Congratulations to The Apprentice for opening-up this string - an historic move.

Equally historic:

"Methinks writing off UAVs might be a bit premature";

"we're a long way off from over-the-air re-targetting";

"UAVs are OK for recce in hot areas - and the odd A/G munition has been pooped off by them already - but we're a very long way from sufficiently reliable systems to control anything more than over-the-air re-targetting of recce sensors, I would guess"


As the Chief of Staff of the USAF said recently, this technology is developing faster than our capacity to use it.

The fact is .....it's all been done already and most of it is already routine - in some quarters.

Predators were passing live target imagery to F-18s in Kosovo. USAF AC-130s now receive real-time Predator imagery for "air to air re-targetting". The capability to pass real-time Predator target data to RAF Jaguars (at low level) and AH64s is proven.

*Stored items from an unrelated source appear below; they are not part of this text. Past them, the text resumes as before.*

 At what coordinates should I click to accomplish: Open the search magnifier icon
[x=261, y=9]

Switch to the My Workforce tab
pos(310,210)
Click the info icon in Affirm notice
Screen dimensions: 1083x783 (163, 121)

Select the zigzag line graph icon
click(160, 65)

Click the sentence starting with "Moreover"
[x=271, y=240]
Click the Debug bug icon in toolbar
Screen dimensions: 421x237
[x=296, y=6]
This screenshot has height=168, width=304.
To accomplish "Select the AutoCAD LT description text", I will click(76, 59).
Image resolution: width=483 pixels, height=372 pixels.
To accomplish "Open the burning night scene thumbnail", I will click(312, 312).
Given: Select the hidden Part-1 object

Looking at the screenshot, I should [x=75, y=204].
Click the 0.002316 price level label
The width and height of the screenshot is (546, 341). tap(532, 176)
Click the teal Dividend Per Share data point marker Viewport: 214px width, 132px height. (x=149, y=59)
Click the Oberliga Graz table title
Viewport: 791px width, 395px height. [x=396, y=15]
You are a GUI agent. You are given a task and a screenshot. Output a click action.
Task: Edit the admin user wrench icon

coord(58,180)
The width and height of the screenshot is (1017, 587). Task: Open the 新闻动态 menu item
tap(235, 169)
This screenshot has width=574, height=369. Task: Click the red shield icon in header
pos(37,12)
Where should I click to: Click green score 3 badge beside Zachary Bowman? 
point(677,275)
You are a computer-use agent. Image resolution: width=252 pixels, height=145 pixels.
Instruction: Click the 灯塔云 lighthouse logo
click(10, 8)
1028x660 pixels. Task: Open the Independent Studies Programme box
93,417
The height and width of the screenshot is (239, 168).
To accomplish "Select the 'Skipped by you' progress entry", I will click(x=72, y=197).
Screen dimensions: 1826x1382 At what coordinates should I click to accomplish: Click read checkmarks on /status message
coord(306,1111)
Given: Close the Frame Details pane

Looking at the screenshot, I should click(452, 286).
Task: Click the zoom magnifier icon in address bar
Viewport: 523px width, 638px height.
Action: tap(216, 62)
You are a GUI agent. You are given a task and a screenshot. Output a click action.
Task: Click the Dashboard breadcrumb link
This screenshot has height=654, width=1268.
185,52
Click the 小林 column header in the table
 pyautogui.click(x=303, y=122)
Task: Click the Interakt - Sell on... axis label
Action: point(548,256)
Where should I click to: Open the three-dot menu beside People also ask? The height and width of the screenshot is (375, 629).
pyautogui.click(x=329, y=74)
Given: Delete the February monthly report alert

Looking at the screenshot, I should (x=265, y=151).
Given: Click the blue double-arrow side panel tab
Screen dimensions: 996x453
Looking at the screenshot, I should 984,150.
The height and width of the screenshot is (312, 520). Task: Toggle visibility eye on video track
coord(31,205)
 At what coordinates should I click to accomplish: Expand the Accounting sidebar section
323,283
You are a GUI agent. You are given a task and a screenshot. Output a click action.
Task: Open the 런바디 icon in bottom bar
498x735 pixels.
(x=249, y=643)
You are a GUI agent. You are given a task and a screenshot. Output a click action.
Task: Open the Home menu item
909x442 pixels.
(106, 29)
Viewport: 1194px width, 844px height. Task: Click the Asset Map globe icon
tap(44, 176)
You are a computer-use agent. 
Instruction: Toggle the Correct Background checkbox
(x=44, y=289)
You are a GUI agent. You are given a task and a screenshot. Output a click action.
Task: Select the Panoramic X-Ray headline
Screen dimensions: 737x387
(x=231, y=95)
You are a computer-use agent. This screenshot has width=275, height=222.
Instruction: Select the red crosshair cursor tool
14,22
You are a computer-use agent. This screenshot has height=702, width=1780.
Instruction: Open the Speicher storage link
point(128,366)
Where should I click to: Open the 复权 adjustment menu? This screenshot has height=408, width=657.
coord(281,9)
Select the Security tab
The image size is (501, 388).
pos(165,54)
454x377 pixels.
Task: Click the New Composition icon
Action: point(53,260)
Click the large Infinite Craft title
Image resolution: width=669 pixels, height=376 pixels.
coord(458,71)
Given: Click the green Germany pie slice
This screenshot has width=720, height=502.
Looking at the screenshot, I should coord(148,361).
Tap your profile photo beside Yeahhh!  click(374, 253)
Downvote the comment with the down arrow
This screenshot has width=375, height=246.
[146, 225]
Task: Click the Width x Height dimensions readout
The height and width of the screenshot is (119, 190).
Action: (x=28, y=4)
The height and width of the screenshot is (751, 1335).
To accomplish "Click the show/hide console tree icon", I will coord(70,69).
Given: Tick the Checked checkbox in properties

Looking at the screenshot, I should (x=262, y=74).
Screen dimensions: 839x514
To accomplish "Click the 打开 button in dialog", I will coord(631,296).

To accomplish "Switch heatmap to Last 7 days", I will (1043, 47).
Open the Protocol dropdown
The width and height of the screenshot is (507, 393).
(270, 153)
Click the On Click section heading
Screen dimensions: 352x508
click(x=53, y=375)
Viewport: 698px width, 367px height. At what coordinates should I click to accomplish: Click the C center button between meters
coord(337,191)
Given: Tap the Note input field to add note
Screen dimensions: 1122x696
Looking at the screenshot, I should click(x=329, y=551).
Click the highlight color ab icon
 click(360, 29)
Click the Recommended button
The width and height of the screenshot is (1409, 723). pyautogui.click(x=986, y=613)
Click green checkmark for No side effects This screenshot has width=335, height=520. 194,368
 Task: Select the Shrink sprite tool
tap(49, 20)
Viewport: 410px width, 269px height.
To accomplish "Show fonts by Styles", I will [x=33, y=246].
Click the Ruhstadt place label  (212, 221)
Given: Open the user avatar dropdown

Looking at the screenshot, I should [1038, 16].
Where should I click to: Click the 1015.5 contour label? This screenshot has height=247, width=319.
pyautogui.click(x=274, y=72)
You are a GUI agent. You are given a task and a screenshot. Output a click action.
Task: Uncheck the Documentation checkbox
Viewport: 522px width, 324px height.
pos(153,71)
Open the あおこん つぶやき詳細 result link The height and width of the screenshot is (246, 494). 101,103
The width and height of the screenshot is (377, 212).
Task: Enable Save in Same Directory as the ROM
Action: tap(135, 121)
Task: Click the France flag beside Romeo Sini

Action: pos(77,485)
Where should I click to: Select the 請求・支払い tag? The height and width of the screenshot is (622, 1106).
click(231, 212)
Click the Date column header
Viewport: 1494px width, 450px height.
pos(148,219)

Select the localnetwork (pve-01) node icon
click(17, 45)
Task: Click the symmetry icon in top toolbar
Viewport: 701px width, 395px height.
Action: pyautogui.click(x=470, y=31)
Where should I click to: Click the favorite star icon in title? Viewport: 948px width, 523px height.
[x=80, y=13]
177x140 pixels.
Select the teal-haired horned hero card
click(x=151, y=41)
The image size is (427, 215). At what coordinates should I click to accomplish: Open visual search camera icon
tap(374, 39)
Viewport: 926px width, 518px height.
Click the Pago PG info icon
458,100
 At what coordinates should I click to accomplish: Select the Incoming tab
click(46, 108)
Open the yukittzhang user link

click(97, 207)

OK, Hellfire is a short range weapon, that's a weapon issue, not a platform issue. The new MQ-9s will carry14 Hellfires or just about everything else in the shed.

Early Predators were non-de-iced - its wasn't part of the ACTD. Now RQ-1s are de-iced so the all-weather issue is down to the sensor.

The current Predator SAR is ballast but the next generation will offer real-time all-weather, targetting against fixed and mobile targets (subject to ROI), it's flying on the MQ-9s. The imagery is geo-referenced so can be passed directly to a JDAM. The UCAV is a reality.

As for re-fuelling them A-A, with nearly 30 hours endurance, why would you want to - but this too will come.

As far as I know, there has never been a lost link over the satellite, due to weather or anything else - and they don't need to be LEO or MEO (in fact they shouldn't be). And, we don't need to buy a network of our own, most of the USAF\other agency stuff goes over commercial networks (encrypted).

We have two options; we can nit-pick this techological revolution in the hope it will go away, or, we can live in the real world.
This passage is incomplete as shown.